I believe that this will occur to the detriment of the BAC stock, and while a share repurchase under book value does make plenty of sense, I would argue that the dividend investor is more of a longer-term investor who would refrain from trading in and out of the stock, based solely on the immediate share price.
I contend that profit taking by investors who are only seeking capital appreciation will add to price volatility and the share price could wallow within a trading range, even though as more shares are repurchased, the share price itself should move higher.
That fact alone will have shareholders taking profits much more readily than the dividend seeking investors who will tend to hold the shares for much longer periods of time.
I have no crystal ball as to where the current share price is headed, but I believe that some sort of "floor" might have been set if BAC included dividends in its plan submission. For now, shareholders will have to rely on the management of BAC to implement the share repurchase plan in such a way as to give some upward traction to the share price.
The Buffet Rule
Many folks point to the Warren Buffett rule of never paying a dividend. While that has worked for him, and has allowed his own company to expand by using other companies' dividends for himself, BAC is not a Berkshire Hathaway (NYSE:BRK.A).
The exponential growth that BRK-A has enjoyed has come at the expense of shareholders who did not receive a penny from Buffett in the form of dividends. As noted in this rather "fun" article to read, the author states his case:
In the most recent quarter, Berkshire Hathaway collected more than $1.34 billion from its 31 dividend paying holdings - enough to pay $812 per share. Yet none of that money made its way back to shareholders. Granted, Buffett's style is to try and turn that money into more money. But for me, I'd rather collect a steady stream of cash that I can do with what I please.
The author adds some further clout to his message:
Apparently I'm not the only one that feels with this way … Other investors seem to prefer dividend stocks over non-dividend payers as well. From 1972 through 2011, U.S.-based dividend stocks in the S&P 500 returned 7.1% annually, far exceeding the 1.5% return for non-dividend payers.
While an investment in BRK-A is not a bad one, I would like to know why a dividend seeking investor would ever want to hold the shares? While it is true that the share price has risen roughly 25% in the last year, it is simply keeping pace with the other market metrics, and when we take a look at this chart:
The share price has just recovered from the 2009 low point.
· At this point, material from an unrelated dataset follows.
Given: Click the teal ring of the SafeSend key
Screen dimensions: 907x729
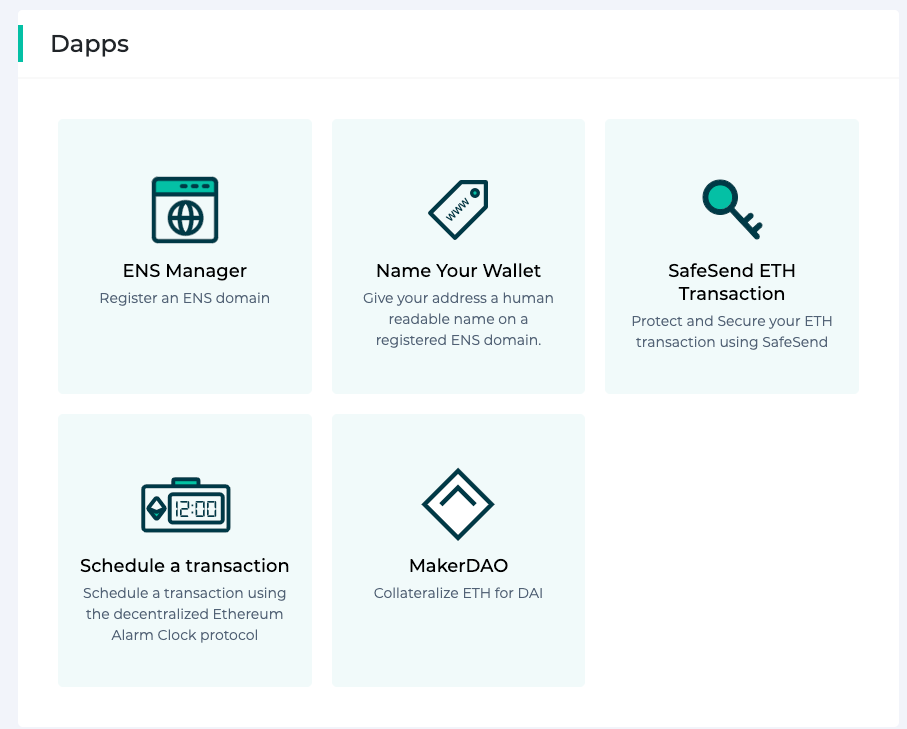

Holders of this stock have received absolutely nothing to continue to hold the shares aside from the hope that Warren will drive the company back to where it was prior to the drop. While he did, investors did not collect a penny, while Buffett collected every cent.
I am not debating the issue as to whether that is right or wrong, but as a dividend seeking investor, I certainly would not own shares of BRK-A.
As of now, until BAC shows me that the management is willing to give me income to continue holding shares, I will stay away from the trading, and capital appreciation crowd, who are hoping that the company's strategy pays off.
Time will tell, and the decision is up to you to buy, sell or hold BAC.
Disclosure: I have no positions in any stocks mentioned, and no plans to initiate any positions within the next 72 hours. I wrote this article myself, and it expresses my own opinions. I am not receiving compensation for it (other than from Seeking Alpha). I have no business relationship with any company whose stock is mentioned in this article.